1,000,000 and a half years in the past, amid large storks and the ancestors of antelopes, two extinct kin of people walked alongside the identical muddy lakeshore in what’s right this moment northern Kenya, new analysis suggests.
An excavation crew uncovered 4 units of footprints preserved within the mud on the Turkana Basin, a web site that has led to necessary breakthroughs in understanding human evolution. The discovery, introduced on Thursday in a paper within the journal Science, is direct proof that completely different sorts of human kin, with distinct anatomies and gaits, inhabited the identical place on the identical time, the paper’s authors say.
It additionally raises questions in regards to the extent of the species’ interactions with one another.

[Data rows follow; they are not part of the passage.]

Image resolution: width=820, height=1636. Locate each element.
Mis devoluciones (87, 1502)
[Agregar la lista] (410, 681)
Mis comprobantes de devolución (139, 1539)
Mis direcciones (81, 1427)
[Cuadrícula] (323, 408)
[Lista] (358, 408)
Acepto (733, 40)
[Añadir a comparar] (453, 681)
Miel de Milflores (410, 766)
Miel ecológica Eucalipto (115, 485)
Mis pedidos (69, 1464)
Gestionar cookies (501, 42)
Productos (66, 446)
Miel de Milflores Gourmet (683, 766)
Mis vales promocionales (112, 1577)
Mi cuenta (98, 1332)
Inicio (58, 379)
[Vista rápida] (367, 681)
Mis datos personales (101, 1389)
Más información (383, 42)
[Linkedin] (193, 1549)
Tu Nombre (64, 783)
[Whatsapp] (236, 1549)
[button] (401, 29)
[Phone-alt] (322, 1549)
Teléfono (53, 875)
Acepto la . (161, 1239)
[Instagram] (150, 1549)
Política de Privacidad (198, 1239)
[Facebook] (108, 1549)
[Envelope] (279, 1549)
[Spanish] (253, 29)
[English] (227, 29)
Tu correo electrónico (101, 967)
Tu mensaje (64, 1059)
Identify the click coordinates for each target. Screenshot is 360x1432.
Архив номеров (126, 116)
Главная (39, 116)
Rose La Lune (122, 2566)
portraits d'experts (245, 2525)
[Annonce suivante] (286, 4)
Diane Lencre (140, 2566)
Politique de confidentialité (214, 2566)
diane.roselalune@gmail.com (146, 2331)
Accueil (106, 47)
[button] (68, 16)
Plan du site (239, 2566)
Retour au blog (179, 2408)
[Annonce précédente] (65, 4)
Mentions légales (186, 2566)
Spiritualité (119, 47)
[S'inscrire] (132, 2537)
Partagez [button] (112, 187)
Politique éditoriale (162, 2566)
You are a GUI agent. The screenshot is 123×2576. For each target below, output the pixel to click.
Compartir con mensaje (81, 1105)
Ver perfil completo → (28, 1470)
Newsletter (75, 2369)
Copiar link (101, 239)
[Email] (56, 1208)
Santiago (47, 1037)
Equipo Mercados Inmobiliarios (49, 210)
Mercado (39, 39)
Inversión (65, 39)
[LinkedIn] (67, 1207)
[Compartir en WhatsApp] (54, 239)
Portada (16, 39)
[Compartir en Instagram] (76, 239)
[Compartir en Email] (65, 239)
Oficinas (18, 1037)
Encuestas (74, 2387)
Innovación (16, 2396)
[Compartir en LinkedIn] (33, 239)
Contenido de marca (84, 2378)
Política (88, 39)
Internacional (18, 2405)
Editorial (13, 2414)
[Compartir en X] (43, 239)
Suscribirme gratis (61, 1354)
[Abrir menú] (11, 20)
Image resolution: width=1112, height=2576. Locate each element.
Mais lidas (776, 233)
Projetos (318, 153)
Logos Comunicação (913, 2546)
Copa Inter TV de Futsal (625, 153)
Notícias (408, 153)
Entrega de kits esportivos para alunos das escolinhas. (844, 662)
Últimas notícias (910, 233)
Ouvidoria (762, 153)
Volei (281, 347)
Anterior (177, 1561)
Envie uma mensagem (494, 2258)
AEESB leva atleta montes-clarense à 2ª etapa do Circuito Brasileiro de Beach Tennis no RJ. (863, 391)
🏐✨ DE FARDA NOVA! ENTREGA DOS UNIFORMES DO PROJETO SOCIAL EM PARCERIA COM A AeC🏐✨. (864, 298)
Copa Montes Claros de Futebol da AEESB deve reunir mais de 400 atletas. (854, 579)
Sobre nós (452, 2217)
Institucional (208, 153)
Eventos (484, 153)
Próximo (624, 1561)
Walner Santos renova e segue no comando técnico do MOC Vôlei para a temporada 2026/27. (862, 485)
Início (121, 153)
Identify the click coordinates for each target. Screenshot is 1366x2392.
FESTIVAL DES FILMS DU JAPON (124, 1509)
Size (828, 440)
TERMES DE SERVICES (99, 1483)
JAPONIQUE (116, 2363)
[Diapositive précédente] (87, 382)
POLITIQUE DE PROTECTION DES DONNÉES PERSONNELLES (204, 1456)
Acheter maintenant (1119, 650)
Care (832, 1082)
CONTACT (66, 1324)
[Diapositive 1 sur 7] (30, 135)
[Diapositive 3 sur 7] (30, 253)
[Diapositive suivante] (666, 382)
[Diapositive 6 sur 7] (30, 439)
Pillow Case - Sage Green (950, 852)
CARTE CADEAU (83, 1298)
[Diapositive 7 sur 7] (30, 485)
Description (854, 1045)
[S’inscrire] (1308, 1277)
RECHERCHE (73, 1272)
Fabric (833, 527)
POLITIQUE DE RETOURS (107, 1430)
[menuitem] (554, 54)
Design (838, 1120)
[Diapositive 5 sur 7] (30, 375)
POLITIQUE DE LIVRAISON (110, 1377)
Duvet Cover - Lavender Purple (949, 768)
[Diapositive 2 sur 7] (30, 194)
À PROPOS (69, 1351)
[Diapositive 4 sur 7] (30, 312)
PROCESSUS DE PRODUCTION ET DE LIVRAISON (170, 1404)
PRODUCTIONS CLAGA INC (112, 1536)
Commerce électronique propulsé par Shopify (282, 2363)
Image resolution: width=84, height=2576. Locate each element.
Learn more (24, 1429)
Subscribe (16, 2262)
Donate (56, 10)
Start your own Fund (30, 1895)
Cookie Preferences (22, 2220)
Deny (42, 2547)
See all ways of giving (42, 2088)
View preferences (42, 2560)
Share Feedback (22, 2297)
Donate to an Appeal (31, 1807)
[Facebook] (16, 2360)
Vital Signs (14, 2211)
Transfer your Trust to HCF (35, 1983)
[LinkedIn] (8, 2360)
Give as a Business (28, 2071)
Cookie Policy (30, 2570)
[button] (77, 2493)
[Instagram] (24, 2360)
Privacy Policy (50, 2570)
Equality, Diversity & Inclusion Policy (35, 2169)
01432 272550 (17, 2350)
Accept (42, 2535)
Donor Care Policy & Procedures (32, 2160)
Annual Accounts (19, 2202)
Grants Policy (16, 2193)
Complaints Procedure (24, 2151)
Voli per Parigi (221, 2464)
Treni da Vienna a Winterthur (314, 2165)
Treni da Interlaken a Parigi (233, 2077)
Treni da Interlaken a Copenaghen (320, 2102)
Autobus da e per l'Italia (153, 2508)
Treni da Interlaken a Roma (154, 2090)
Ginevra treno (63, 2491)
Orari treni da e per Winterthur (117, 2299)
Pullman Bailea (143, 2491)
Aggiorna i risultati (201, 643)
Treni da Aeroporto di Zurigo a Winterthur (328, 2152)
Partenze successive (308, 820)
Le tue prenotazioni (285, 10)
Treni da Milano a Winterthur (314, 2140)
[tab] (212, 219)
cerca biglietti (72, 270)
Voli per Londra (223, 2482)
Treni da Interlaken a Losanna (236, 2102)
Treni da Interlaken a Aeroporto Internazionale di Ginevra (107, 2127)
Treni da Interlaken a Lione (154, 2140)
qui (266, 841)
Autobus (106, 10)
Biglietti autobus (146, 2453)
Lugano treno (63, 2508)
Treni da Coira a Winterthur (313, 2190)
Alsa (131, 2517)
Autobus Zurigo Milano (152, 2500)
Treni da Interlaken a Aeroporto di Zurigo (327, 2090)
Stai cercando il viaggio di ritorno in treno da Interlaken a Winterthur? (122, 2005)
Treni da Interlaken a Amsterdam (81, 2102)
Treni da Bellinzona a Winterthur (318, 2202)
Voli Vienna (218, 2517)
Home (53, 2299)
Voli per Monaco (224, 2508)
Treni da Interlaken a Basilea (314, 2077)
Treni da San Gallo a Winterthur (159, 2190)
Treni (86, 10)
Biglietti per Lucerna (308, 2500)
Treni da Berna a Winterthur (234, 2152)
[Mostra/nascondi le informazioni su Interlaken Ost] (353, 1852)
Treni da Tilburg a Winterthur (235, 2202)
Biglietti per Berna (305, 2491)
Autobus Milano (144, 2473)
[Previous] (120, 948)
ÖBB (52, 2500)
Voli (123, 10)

“They might need walked by each other,” stated Kevin Hatala, an evolutionary anthropologist at Chatham University in Pittsburgh who led the research. “They might need regarded up within the distance and seen one other member of a intently associated species, occupying the identical panorama.”
Based on skeletal stays discovered within the area, Dr. Hatala’s crew attributed the footprints to Paranthropus boisei and Homo erectus, two sorts of hominins, the group consisting of our human lineage and intently associated species. Paranthropus boisei had smaller brains together with extensive, flat faces and large tooth and chewing muscle tissues; Homo erectus extra intently resembled trendy human proportions and are regarded as our direct ancestors.
Scientists have lengthy recognized that various kinds of hominins coexisted on Earth. Homo sapiens, who emerged solely round 300,000 years in the past, shared the planet with Neanderthals and Denisovans for hundreds of years. Traces of their DNA are nonetheless current in us right this moment.
But proof of species overlap and the way conduct differed from one species to a different is generally inferred from bones. Such fossils are sometimes preserved in irregular methods, or present in sediments that accumulate over millenniums. This can result in a big margin of error in relationship.